Welcome! I am Rabbi Jonathan Biatch of Madison, Wisconsin. "Pulpit Perspectives: My Observations as a Congregational Rabbi" is published every two weeks to reflect my observations about life in my congregation and with my members. The opinions expressed here are solely my own. I invite you to join the dialogue!

Wednesday, November 9, 2011

Children in the Sanctuary: What’s Not to Like?!

Last Friday evening, November 4, we tried an experiment at Temple Beth El.  We had our usual First Friday night service (oneg Shabbat at 5:30, service at 6, adjourn with a “Shabbat Shalom” at 7 PM) but with a twist.

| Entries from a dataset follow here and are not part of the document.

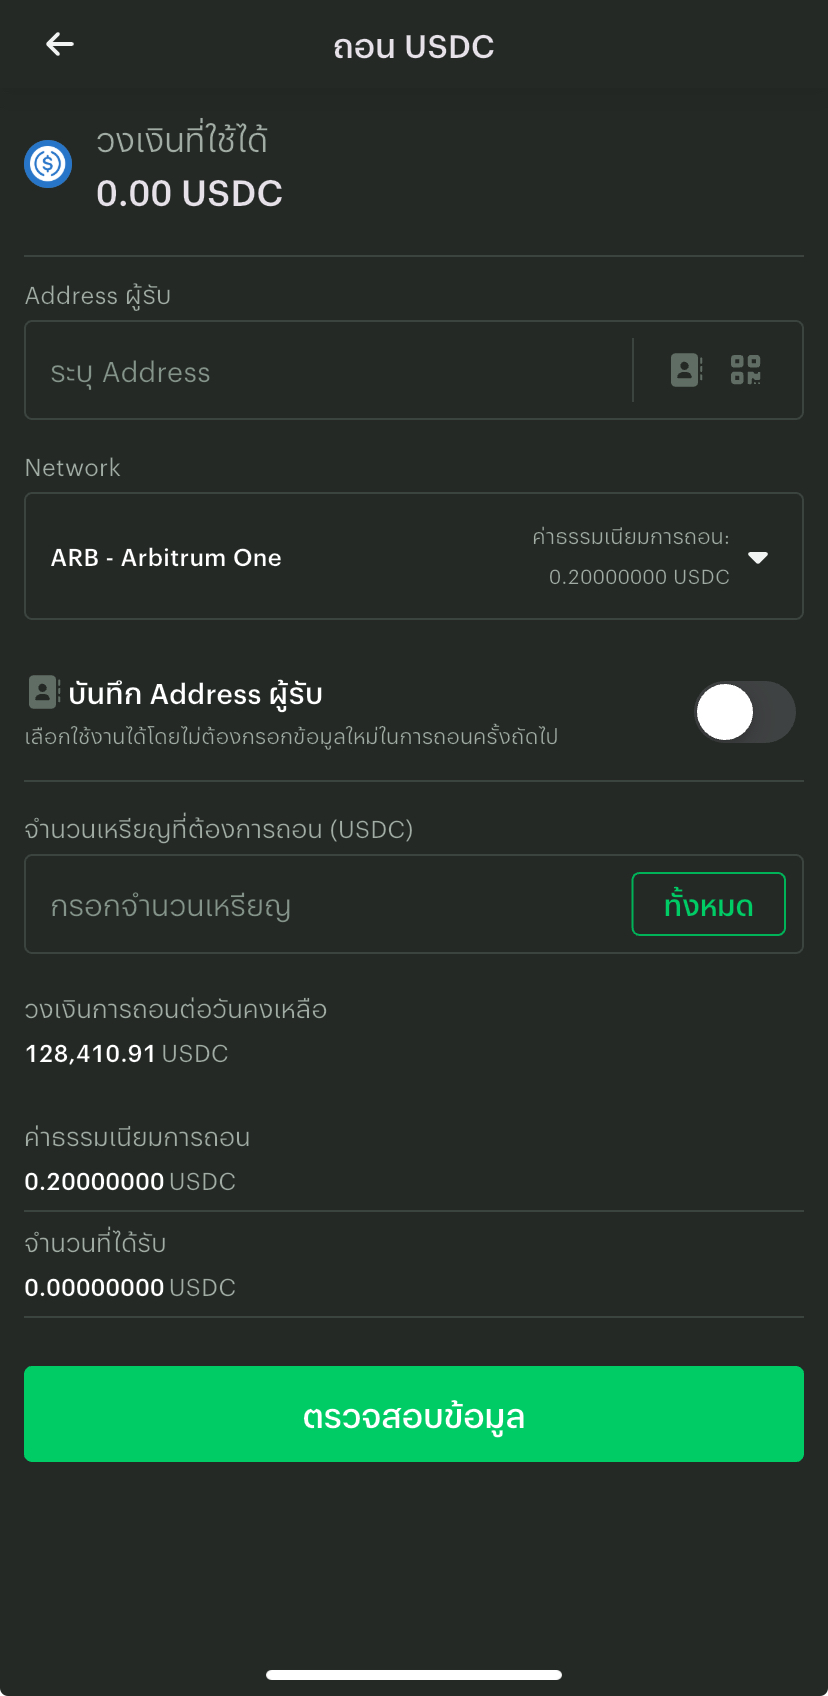
Task: Tap the 0.00 USDC available balance
Action: pyautogui.click(x=189, y=194)
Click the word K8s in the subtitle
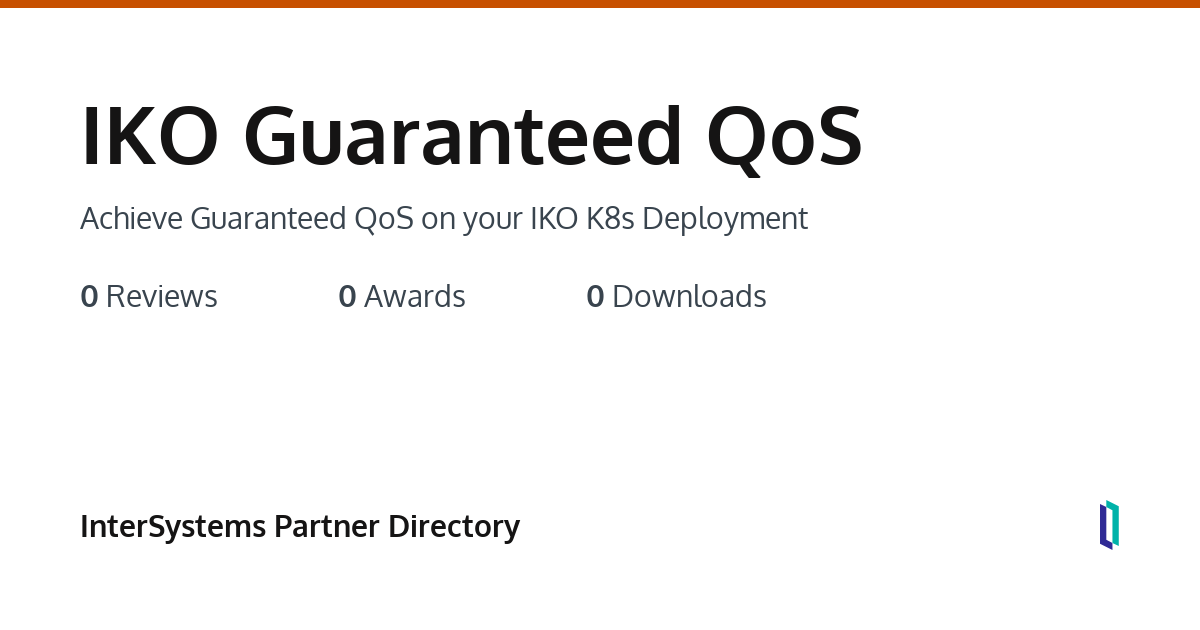 tap(611, 218)
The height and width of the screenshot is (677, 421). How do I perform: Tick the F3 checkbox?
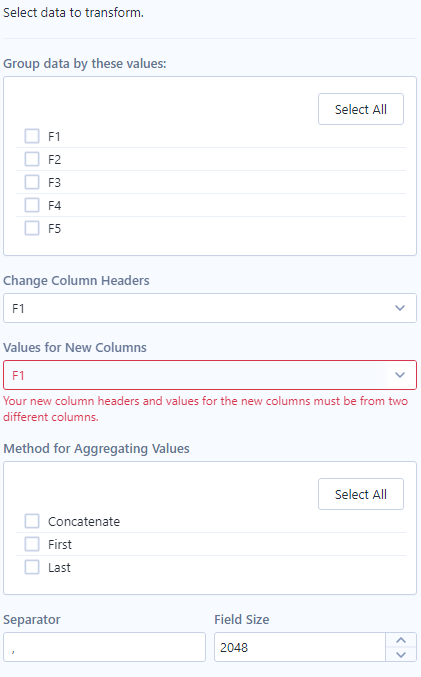coord(32,182)
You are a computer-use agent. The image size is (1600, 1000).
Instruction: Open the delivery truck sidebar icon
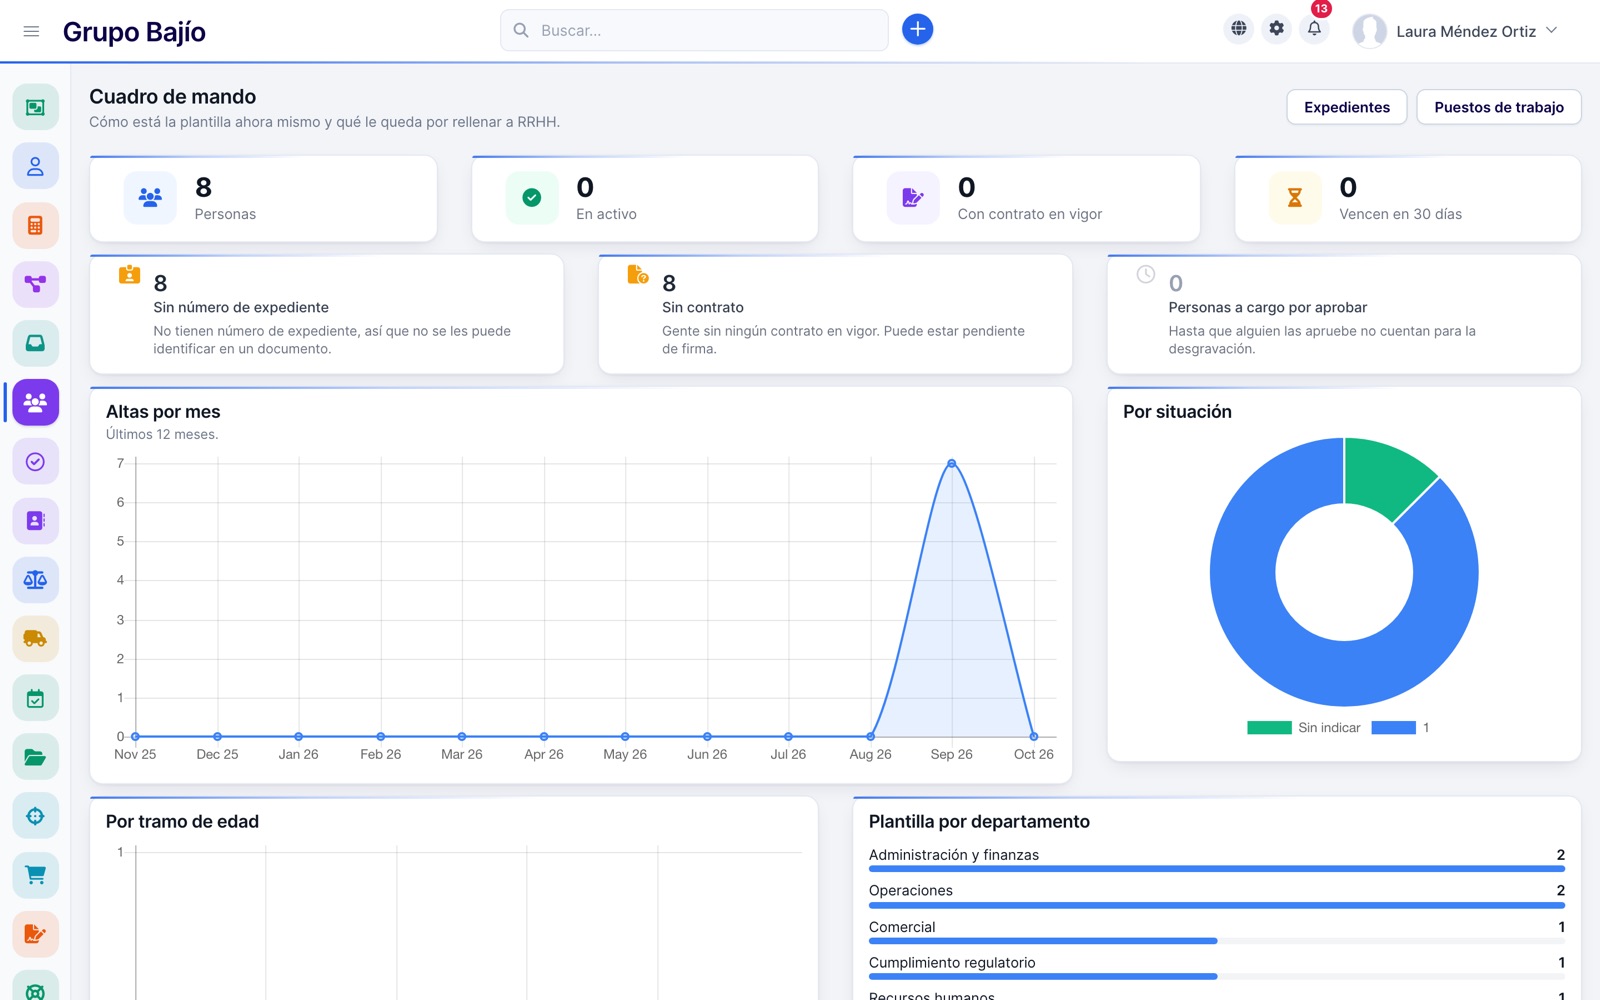pos(35,638)
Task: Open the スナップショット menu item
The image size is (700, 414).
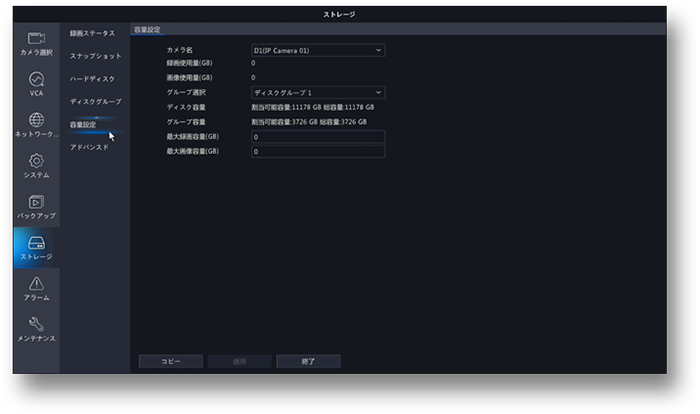Action: click(x=95, y=56)
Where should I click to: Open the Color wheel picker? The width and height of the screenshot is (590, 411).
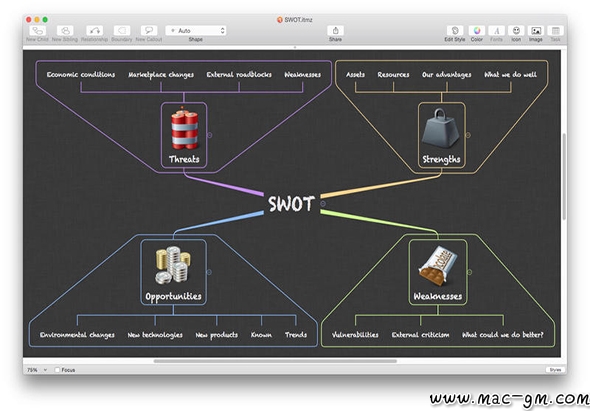477,30
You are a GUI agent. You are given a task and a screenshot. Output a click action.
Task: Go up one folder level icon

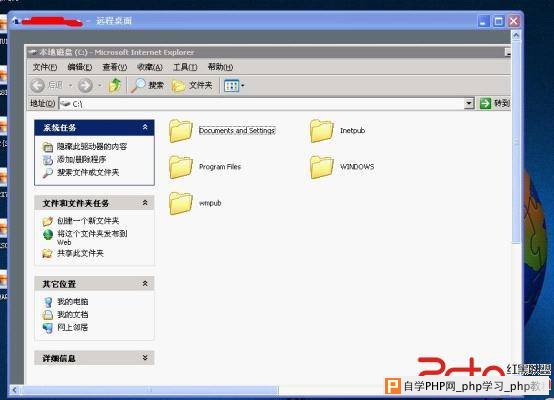click(115, 85)
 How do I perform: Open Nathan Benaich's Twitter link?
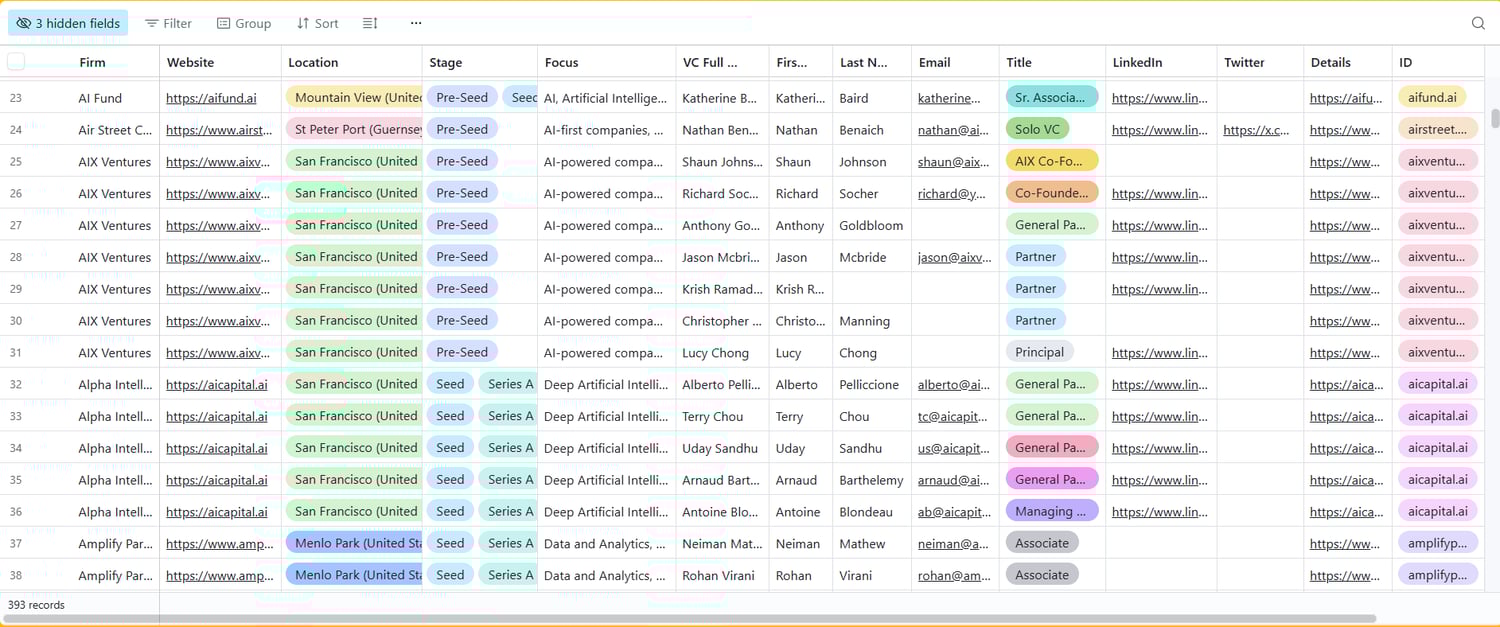[x=1257, y=130]
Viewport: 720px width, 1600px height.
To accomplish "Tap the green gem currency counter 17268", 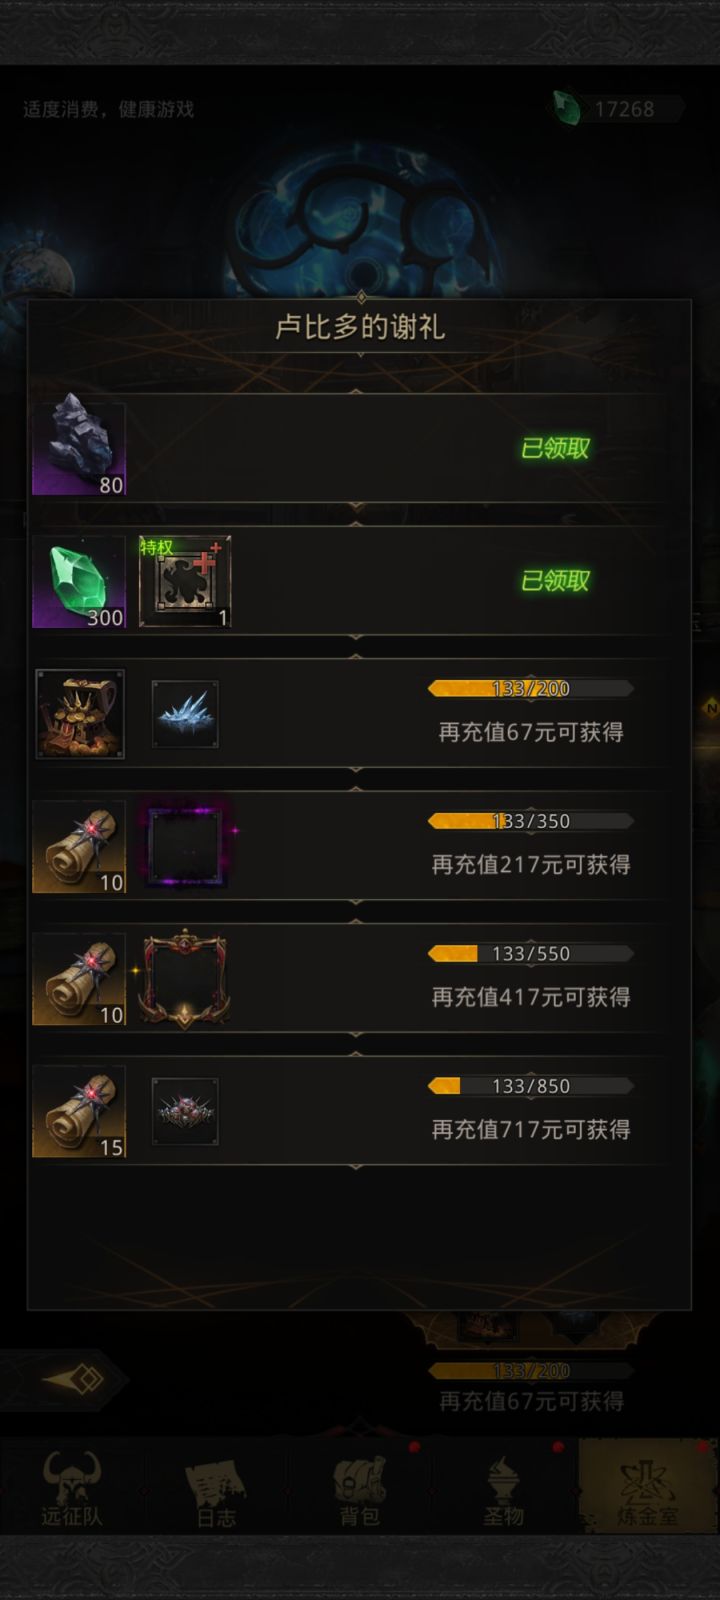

We specifically invited families with young children to the service (along with the usual attendees, who are mostly adults), offered a few more child-oriented foods on the oneg Shabbat table, and changed our service only slightly.  Our hopes were that we’d attract parents who’d like to offer their children a Shabbat experience that is geared toward them, and yet have a contemplative atmosphere that also addresses the spiritual needs of adults.

This is what happened.

At 6 PM, we began our service where the congregation was, in the Community Court, with songs and table blessings of candles and wine.  Then we led everyone into the Sanctuary while singing.  Then we began the service with readings and prayers, leading us up to the Sh’ma.  After everyone was seated again, I invited the young people, ages 8 and below, up to the bimah steps to listen to a story especially for them.

When the story concluded, teachers and assistants escorted those children out for 45 minutes of a special Shabbat activity: crafts, stories, and fun.  In the Sanctuary, the adults had 45 minutes of calm, quiet, and meditative worship, as well as a brief d’var Torah on the weekly portion of Lech Lecha.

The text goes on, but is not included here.